The Commission has therefore considered, in accordance to the article 14-2 of the Law n° 1.165 that data controllers should inform their users of the use of cookies and the means by which the users can oppose. The Commission considers that it is forbidden to make the access to a service available on a communications network conditional with the acceptance, by the subscriber or the user concerned, of the processing stored on her terminal equipment, except if the preservation or technical access is solely for the purpose of facilitating or facilitating the transmission of a communication over an electronic communications network, or is strictly necessary to provide a service specifically requested by the subscriber or user.

However, the Commission on one hand makes the distinction between technical cookies and navigation, and on the other hand, cookies for measuring audience and navigation tracking.

Therefore, for technical cookies and navigation which are cookies that facilitate navigating between pages on the same site and are necessary to allow users to use certain features, the Commission considers that simple information to the users is sufficient as the cookies expire automatically when the browser is closed. It is important for the user to understand that if the user decides to disable cookies on her browser, the access to the services provided by the site could then be altered, or even refused.

On the other hand, regarding the use of cookies to measure the audience and navigation tracking such as the module Google Analytics, which are powerful tools used to analyze the traffic on a site (the number of views by page, time spent on each page, number of clicks, screen resolution, preferred language, site visited, timestamp of pages visited...), the Commission subjects this use by express consent of the user of the site.

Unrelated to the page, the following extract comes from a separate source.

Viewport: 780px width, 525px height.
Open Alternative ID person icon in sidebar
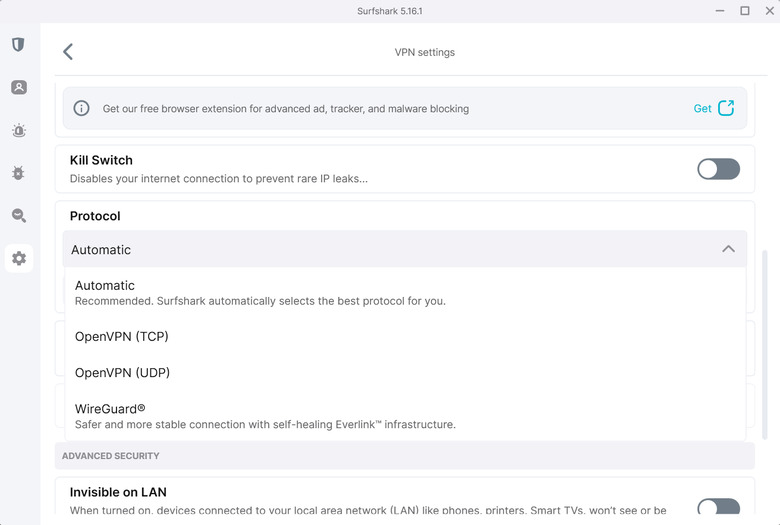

This consent takes the form of prior information to the persons concerned, for example, via a pop-up containing information about the use of cookies on the internet site, and via the use of a script to materialize the visitor's consent.

Thus, this visitor should be able to indicate whether she accepts or refuses the use of cookies before entering the site and before the cookies are installed on her computer. If the user accepts, the cookies will be installed on her computer and she will be able to continue browsing. On the other hand, if the user refuses, a pop-up should be displayed informing the user that her choice has been taken into account, the cookies will not be installed on the user’s computer, and that the user can continue browsing.

Provide for contractually the guarantees to ensure the protection of the data processed with its service providers and subcontractors

The use of tools or software developed by a third party in the context of implementing the processing of data of a personal nature remains under the responsibility of the data controller, who must notably verify that the tools or software meet all the obligations required by article 17 of the Law n° 1.165.

The data controller retains the responsibility of personal data communicated or managed by subcontractors and, optionally, the contract established between the parties must mention the security objectives that the subcontractor must follow.

Update security

In the previous sections, we saw that several security measures are needed today to protect personal data on the sites. But the techniques of intrusion, or simply malicious, evolve thus security must evolve also. If security is up-to-date, it is important to maintain such a standard over time. Today’s security may not be tomorrows! For example, for HTTPS, we have already reached version TLS 2.1, and version 1.3 is being prepared.

A study on secure exchanges over the Internet showed that whilst 30% of the users of the Internet increased their level of security every quarter, 30% do not and use obsolete security.